(Saved data entries)
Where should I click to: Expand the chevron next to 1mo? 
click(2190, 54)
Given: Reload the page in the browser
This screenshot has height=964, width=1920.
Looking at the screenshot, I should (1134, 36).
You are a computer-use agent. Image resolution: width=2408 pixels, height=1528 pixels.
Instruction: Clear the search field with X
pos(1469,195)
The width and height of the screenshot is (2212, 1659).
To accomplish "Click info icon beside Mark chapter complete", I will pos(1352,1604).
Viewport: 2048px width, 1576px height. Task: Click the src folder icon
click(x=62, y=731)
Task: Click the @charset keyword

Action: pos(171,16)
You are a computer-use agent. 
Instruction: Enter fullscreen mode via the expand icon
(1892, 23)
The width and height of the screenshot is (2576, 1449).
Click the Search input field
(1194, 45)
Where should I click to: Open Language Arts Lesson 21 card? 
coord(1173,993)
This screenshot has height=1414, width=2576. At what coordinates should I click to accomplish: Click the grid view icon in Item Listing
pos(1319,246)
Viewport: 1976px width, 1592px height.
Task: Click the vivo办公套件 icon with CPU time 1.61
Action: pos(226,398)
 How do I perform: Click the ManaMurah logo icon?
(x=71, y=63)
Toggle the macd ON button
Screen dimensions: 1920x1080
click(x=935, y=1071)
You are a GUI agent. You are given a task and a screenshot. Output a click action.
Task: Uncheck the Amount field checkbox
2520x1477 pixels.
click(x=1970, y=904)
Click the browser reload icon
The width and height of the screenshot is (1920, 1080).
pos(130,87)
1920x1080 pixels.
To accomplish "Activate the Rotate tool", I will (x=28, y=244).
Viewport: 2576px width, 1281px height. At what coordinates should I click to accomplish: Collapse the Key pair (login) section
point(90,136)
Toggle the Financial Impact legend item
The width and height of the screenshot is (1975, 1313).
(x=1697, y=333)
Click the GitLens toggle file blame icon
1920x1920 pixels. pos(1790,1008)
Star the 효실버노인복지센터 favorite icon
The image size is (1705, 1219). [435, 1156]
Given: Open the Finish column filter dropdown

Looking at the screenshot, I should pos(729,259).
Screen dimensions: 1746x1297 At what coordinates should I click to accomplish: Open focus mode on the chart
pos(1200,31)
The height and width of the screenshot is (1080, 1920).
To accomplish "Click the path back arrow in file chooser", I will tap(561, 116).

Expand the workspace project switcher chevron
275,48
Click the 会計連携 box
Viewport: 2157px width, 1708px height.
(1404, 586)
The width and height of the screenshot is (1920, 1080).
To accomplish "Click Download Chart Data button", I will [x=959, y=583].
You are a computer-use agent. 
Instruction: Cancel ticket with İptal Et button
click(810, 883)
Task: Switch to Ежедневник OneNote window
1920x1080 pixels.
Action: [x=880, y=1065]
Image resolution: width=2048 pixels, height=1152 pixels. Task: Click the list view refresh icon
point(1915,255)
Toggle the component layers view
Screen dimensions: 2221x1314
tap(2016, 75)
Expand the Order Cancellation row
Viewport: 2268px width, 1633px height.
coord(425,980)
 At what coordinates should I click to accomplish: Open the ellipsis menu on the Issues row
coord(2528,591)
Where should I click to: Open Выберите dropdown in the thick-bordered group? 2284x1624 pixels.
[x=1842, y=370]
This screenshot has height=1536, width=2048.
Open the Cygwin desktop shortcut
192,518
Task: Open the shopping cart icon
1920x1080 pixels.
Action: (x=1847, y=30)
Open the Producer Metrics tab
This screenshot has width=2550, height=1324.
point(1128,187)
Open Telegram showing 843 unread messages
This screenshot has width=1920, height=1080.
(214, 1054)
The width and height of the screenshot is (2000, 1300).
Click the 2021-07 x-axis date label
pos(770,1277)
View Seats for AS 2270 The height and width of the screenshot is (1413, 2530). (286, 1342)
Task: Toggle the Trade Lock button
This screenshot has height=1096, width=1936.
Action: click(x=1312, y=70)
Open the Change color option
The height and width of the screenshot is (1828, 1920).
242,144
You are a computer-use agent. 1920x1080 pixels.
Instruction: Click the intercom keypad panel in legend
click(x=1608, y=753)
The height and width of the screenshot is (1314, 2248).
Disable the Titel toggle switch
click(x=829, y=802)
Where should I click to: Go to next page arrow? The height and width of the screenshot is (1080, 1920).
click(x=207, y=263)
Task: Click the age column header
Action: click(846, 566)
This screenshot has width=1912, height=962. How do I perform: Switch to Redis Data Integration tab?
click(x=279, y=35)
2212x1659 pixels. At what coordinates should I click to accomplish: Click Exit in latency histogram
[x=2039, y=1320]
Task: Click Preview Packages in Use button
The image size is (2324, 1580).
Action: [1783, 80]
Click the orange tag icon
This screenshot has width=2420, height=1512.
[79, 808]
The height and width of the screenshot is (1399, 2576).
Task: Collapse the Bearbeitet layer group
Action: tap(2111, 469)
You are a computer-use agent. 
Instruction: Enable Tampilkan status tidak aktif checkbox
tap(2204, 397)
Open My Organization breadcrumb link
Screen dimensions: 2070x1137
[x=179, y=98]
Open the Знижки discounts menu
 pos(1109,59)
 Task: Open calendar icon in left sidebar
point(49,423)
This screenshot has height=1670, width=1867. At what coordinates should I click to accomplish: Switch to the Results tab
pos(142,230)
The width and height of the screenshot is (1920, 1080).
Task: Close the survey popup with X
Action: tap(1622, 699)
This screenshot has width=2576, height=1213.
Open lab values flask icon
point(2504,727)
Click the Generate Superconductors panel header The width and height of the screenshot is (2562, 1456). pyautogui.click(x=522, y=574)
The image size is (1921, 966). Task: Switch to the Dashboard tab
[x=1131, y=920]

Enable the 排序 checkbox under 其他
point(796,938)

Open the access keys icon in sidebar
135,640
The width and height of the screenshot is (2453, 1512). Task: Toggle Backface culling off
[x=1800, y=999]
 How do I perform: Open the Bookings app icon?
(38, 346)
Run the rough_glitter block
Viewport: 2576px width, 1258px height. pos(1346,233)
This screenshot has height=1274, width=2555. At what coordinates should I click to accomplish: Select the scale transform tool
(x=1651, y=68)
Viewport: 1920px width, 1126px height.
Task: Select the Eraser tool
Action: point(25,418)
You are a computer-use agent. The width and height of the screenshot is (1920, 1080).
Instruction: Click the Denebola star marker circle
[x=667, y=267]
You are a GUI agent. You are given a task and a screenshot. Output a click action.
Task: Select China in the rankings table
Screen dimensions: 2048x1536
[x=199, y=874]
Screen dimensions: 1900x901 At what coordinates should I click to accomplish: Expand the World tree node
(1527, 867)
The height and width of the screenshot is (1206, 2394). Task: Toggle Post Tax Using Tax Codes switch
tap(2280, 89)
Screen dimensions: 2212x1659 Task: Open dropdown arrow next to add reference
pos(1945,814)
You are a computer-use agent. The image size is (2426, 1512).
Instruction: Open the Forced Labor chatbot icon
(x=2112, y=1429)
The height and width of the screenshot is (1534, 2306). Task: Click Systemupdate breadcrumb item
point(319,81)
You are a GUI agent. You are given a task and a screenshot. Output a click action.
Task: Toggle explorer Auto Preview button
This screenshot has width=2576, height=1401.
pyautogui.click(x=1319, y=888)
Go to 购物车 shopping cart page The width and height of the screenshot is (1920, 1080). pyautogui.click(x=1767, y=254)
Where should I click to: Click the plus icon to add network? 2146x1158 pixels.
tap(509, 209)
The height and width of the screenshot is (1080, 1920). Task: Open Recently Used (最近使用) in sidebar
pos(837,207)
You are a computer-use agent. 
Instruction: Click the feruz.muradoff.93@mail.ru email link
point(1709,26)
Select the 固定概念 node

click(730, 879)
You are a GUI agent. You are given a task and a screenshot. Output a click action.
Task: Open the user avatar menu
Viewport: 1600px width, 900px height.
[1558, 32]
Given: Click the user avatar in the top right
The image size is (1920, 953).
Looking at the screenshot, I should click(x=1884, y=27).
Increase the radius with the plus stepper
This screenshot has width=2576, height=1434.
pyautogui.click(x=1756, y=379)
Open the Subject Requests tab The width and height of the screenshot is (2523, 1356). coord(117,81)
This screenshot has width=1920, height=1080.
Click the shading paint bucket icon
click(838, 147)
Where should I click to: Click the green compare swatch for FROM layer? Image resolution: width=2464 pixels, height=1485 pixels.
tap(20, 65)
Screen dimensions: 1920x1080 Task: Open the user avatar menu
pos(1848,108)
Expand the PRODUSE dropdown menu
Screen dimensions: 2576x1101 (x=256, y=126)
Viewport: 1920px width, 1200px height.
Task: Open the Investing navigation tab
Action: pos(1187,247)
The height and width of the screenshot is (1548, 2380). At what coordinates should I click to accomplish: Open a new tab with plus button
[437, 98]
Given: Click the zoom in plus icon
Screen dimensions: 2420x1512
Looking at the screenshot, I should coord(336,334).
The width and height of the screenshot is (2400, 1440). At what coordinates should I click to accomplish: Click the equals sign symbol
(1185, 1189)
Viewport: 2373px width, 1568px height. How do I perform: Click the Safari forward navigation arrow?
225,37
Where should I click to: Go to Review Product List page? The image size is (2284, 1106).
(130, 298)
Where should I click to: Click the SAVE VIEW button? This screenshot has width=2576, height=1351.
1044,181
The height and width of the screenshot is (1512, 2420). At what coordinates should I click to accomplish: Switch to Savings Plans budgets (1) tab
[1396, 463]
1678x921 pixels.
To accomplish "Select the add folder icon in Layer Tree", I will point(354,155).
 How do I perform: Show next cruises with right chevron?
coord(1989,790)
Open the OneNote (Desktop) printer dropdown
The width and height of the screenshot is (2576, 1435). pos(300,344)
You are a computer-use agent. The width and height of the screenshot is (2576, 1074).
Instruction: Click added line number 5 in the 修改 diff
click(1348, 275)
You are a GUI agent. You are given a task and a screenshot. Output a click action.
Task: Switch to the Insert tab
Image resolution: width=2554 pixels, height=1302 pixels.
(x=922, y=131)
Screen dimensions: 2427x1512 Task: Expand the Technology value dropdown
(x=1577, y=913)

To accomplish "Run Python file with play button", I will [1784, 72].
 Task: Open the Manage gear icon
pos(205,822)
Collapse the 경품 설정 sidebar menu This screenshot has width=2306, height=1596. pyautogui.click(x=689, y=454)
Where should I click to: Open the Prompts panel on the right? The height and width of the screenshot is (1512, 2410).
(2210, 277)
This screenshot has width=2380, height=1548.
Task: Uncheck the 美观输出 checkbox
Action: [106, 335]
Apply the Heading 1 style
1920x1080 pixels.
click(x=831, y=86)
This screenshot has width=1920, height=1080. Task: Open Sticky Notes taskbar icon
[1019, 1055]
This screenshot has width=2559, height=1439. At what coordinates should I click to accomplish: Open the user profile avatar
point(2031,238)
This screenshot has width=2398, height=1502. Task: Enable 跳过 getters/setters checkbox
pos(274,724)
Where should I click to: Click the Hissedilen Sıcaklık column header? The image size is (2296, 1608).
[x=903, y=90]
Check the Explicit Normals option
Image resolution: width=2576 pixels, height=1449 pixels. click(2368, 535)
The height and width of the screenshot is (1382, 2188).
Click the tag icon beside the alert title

**About this exercise**
Whenever a line in the records contains the word "shopping", copy that line.

**The answer**
Task: Open the shopping cart icon
Go to 购物车 shopping cart page The width and height of the screenshot is (1920, 1080). pyautogui.click(x=1767, y=254)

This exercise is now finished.